● Task to complete
Copy every record word for word.
*** Records Section Begins ***
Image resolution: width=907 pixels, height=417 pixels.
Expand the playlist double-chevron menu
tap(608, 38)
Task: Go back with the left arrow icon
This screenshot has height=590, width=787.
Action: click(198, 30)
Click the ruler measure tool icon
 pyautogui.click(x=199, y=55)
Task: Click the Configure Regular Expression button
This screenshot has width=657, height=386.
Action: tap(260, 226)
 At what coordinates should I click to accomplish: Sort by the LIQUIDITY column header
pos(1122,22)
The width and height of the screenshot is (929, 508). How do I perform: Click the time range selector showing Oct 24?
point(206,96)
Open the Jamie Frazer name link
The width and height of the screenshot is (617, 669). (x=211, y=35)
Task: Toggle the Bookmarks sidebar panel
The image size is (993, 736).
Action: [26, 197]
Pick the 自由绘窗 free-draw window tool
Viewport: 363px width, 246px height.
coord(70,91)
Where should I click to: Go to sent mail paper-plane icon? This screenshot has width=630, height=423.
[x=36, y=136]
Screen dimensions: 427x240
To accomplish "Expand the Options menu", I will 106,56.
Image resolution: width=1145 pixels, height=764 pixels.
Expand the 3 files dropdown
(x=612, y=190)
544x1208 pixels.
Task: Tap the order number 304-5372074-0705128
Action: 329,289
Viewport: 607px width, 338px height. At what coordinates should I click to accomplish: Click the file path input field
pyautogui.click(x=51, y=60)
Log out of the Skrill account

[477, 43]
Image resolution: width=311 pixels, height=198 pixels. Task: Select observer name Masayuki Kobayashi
*** Records Section Ends ***
● Answer box
Image resolution: width=907 pixels, height=417 pixels.
Expand the playlist double-chevron menu
tap(608, 38)
Task: Go back with the left arrow icon
This screenshot has height=590, width=787.
Action: click(198, 30)
Click the ruler measure tool icon
 pyautogui.click(x=199, y=55)
Task: Click the Configure Regular Expression button
This screenshot has width=657, height=386.
Action: tap(260, 226)
 At what coordinates should I click to accomplish: Sort by the LIQUIDITY column header
pos(1122,22)
The width and height of the screenshot is (929, 508). How do I perform: Click the time range selector showing Oct 24?
point(206,96)
Open the Jamie Frazer name link
The width and height of the screenshot is (617, 669). (x=211, y=35)
Task: Toggle the Bookmarks sidebar panel
The image size is (993, 736).
Action: [26, 197]
Pick the 自由绘窗 free-draw window tool
Viewport: 363px width, 246px height.
coord(70,91)
Where should I click to: Go to sent mail paper-plane icon? This screenshot has width=630, height=423.
[x=36, y=136]
Screen dimensions: 427x240
To accomplish "Expand the Options menu", I will 106,56.
Image resolution: width=1145 pixels, height=764 pixels.
Expand the 3 files dropdown
(x=612, y=190)
544x1208 pixels.
Task: Tap the order number 304-5372074-0705128
Action: 329,289
Viewport: 607px width, 338px height. At what coordinates should I click to accomplish: Click the file path input field
pyautogui.click(x=51, y=60)
Log out of the Skrill account

[477, 43]
Image resolution: width=311 pixels, height=198 pixels. Task: Select observer name Masayuki Kobayashi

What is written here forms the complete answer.